Non importava che il cielo fosse azzurro e limpido, neanche una nuvola all'orizzonte, che il sole splendesse alto, che le scuole fossero finite da un giorno e che gli studenti si fossero riversati nelle strade, nei bar e nei parchi ad oziare e chiacchierare delle vacanze, dell'ultima moda, degli amori estivi e delle grandi avventure.

Era una giornata triste e grigia, punto e basta.

Vestita sobriamente di nero, con passo lento e mesto, stavo tornando da un funerale, quello di un'amica così affettivamente vicina da essere quasi una gemella, di una persona così cara da sentire che una parte di me era scomparsa con lei, e il senso di colpa mi stava uccidendo lentamente mentre una domanda mi rimbalzava in testa come la pallina di un flipper impazzito: perché si era tolta la vita?

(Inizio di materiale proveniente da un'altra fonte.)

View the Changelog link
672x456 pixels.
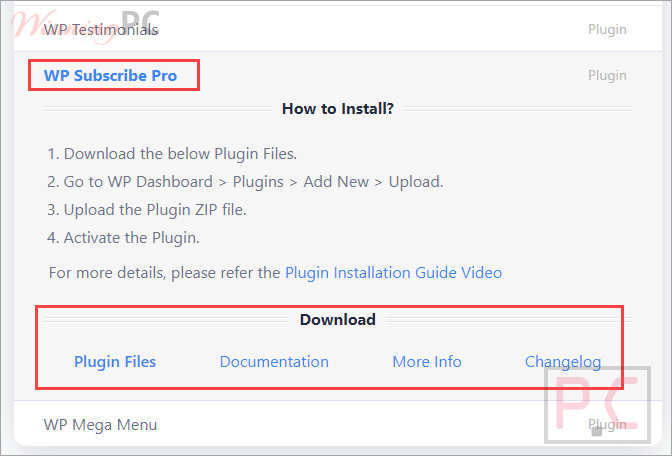coord(563,362)
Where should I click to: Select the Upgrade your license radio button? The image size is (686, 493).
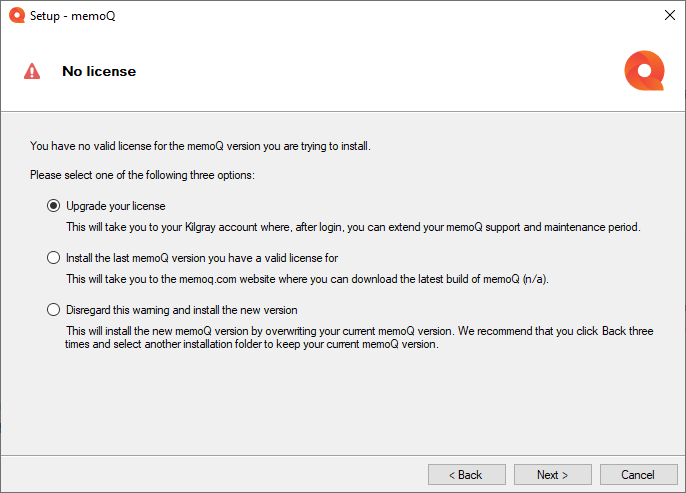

Non riuscivo ancora a crederci: i suicidi sono eventi che si leggono sul giornale, che appartengo alle vite di qualcuno che non siamo noi e il nostro circolo di affetti, gesti disperati di persone disperate.

Allora perché Jule si era tolta la vita?

Durante la sua infanzia e la sua adolescenza aveva avuto dei problemi, un padre risposato e assente e una madre un po' distratta e in carriera che non avevano molto tempo per lei, una costituzione delicata e un carattere timido e introverso, e crescendo era diventata una ragazzina troppo alta e troppo magra, un po' sgraziata e un po' imbranata, ed in classe l'avevano presa in giro solo fino a che non era sbocciata in una bella adolescente sorridente, il passato alle spalle e un promettente futuro di fronte a sé.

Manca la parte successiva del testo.